At the Intersection of Trauma and Marginalized Identities
People I encounter often avoid talking about privilege as if it is a bad thing. It is as if it is something you should be ashamed of. I think many people are confused about healthy shame versus unhealthy shame. Healthy shame is the shame that you should feel because you took advantage of someone knowingly or perhaps you knowingly caused harm by doing something to someone that you could have had control over. It has a purpose for your well-being and for society and that is to help you manage your behavior and make choices that don’t harm people. Unhealthy shame is the shame we feel because we inherited or took on a burden that isn’t ours. It doesn’t have a positive function for yourself as a whole or society as a whole. If you are white for example, it isn’t redeeming for you to take on the burden of the history of slavery or ongoing systemic racism (a.k.a. White guilt). No one asked you to do that. In fact, when you do so, it does more harm than good. It does harm and is not real accountability. It isn’t a shortcut for examining your actions and how they affect others.
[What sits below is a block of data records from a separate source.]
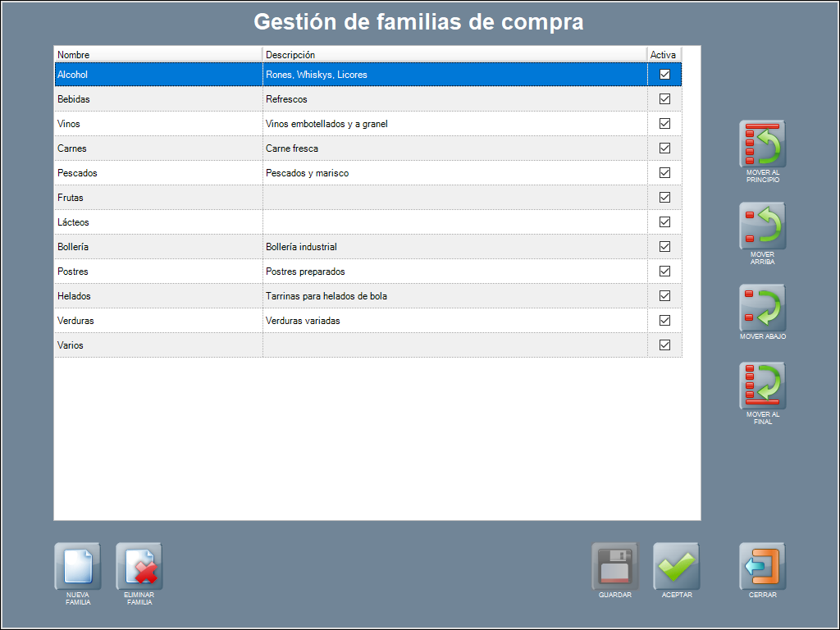Image resolution: width=840 pixels, height=630 pixels.
Task: Toggle the Activa checkbox for Vinos
Action: [x=664, y=124]
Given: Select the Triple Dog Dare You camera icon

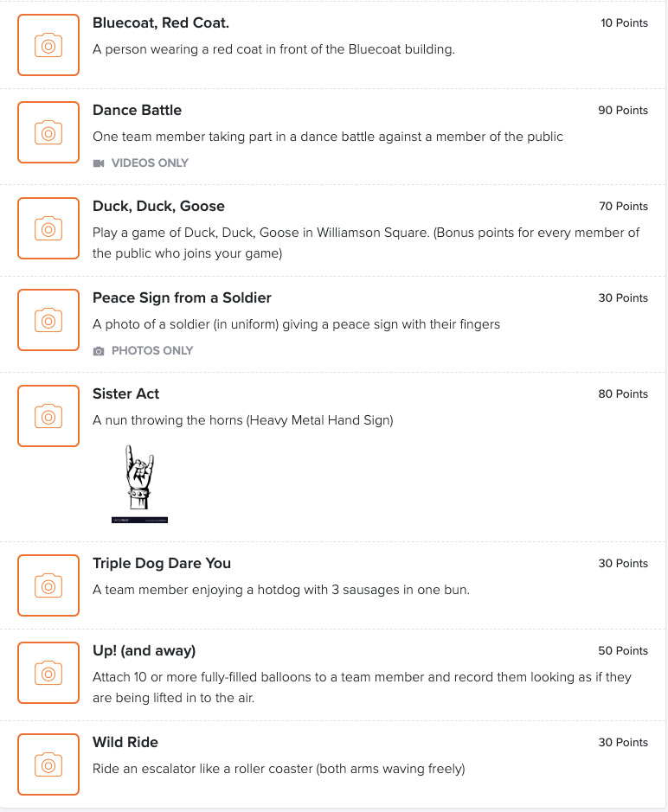Looking at the screenshot, I should (x=48, y=585).
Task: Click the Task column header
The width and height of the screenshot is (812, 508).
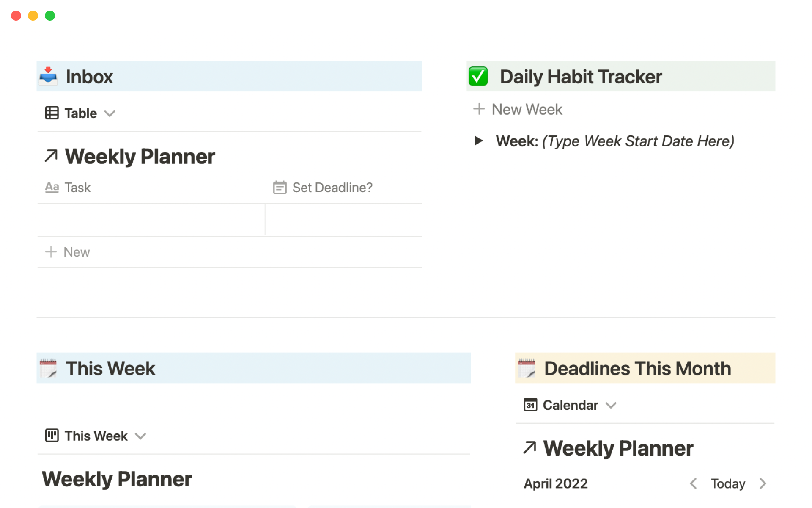Action: tap(77, 187)
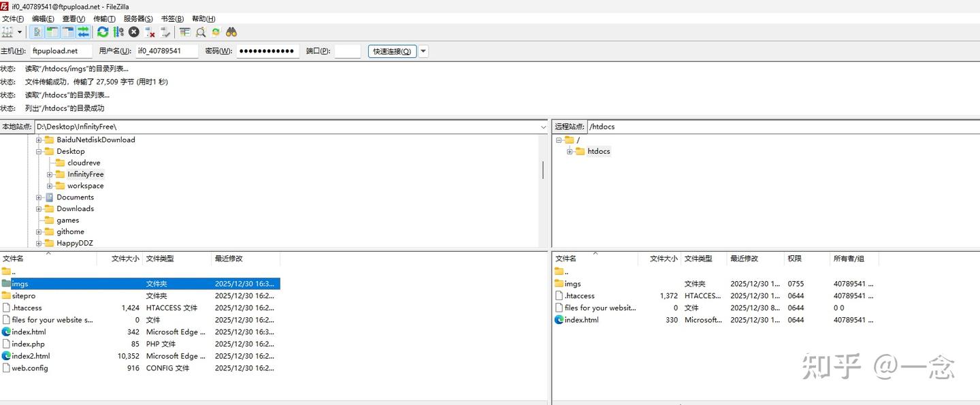Expand the htdocs remote folder node
The height and width of the screenshot is (405, 980).
pyautogui.click(x=570, y=152)
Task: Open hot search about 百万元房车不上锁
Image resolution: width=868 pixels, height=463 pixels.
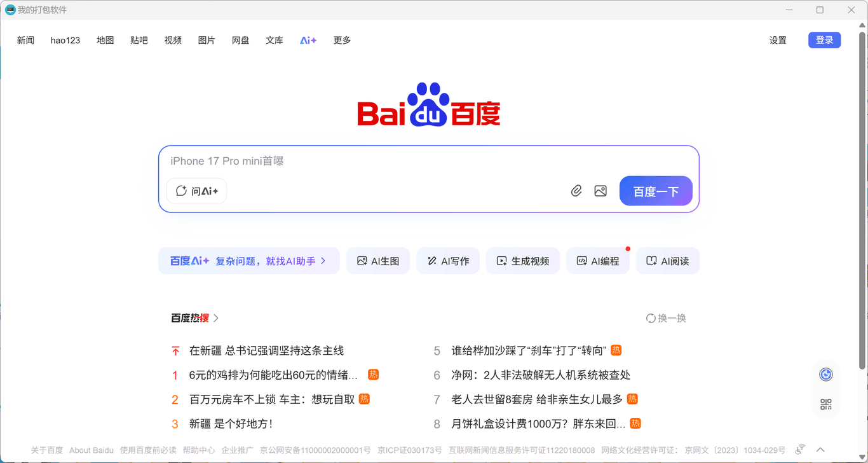Action: [272, 399]
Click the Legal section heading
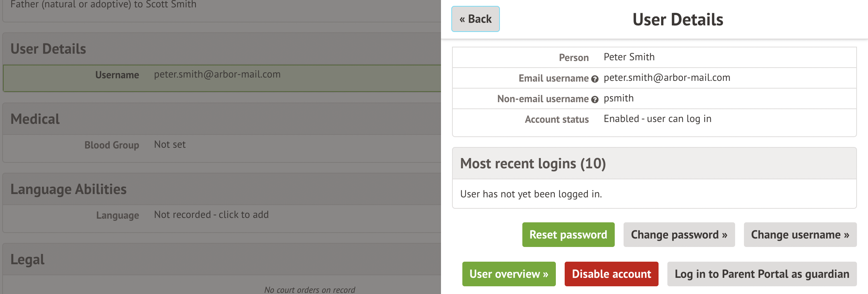The height and width of the screenshot is (294, 868). tap(27, 259)
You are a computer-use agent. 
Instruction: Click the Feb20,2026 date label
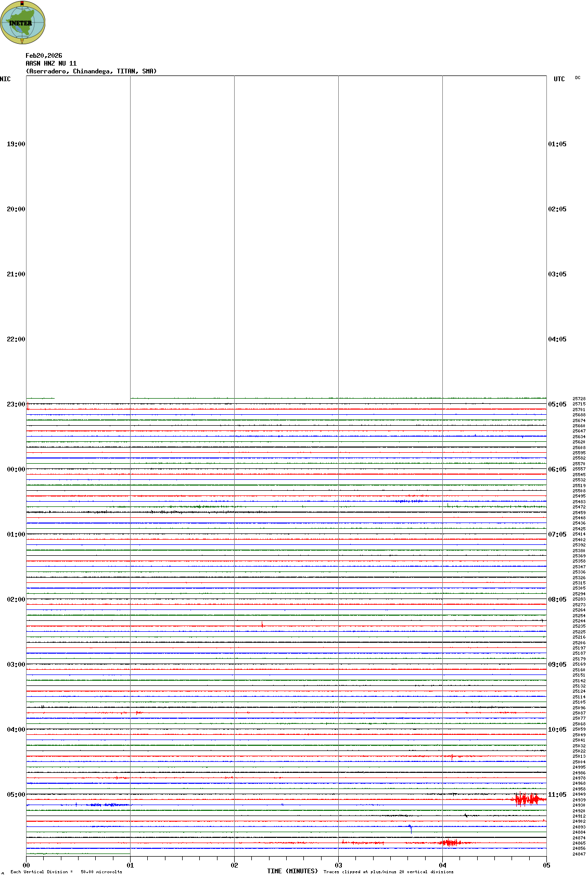[44, 56]
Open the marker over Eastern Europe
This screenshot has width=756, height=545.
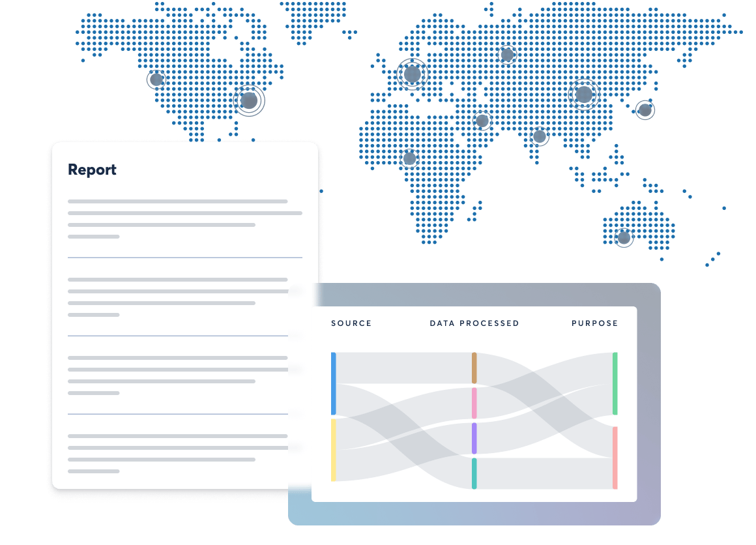click(507, 55)
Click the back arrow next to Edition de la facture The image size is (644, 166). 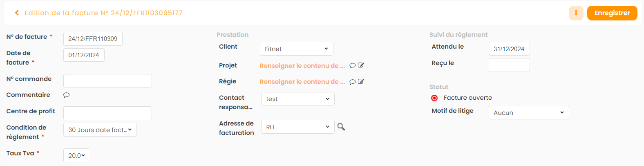click(x=17, y=13)
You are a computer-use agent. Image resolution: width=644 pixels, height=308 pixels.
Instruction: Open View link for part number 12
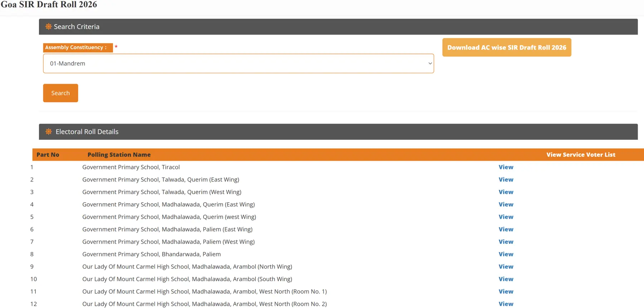(506, 304)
So privilege is something you have because you were born into a situation you couldn’t help and didn’t ask for. Privilege in itself isn’t bad. In fact, in all honesty, for people who have more privilege than me, it must be nice. In some ways for myself personally it is nice, for example, that I have an education, that I have a body shape that I like and is generally acceptable by society, that I am mostly able-bodied, that I have access to resources that help me heal. I am grateful that I have those privileges even though I don’t look down on people who don’t have those same privileges. I can hold these feelings simultaneously. There are many other ways I lack privilege in terms of my transness, inability to mask, being Asian, being neurodivergent. But that’s beside the point. But while we’re here, what comes up for you when I talk about my marginalized identities?
Privilege is not something that it is healthy to be ashamed of. In fact it can be useful. For example, we can use our privilege to help other people who don’t have the same privileges. That brings me to another point, when we use our privilege to help others, it shouldn’t free us from doing our own work or from being accountable for our actions. When we feel unhealthy shame about our privilege, it becomes a barrier to taking accountability. What people tend to do is bargain with the above. We paint ourselves as heroes and get stuck in a false self image that we don’t back up with our actions when we don’t do the work to heal unhealthy shame. That’s where the hero complex comes from. The hero complex dynamic is a huge source of harm that people with privilege can do for the people they intend to help.
The hero complex looks like this:
Someone in a helping role helps someone with less privilege than themselves. And maybe because of some unconscious bias they accidentally say something that is harmful to that person. The person speaks up or sets a boundary to try to protect themself from harm. The helper gets defensive or refuses to take accountability for their actions because they can’t deal with their shame and their self image is shattered. They might deny what they said or did (gaslighting) or refuse to acknowledge privilege. The person with less privilege experiences both the harm and the lack of validation or accountability of their experience and nothing gets resolved. If this happens enough, and it often does, marginalized people internalize that harm and it affects their beliefs about themselves.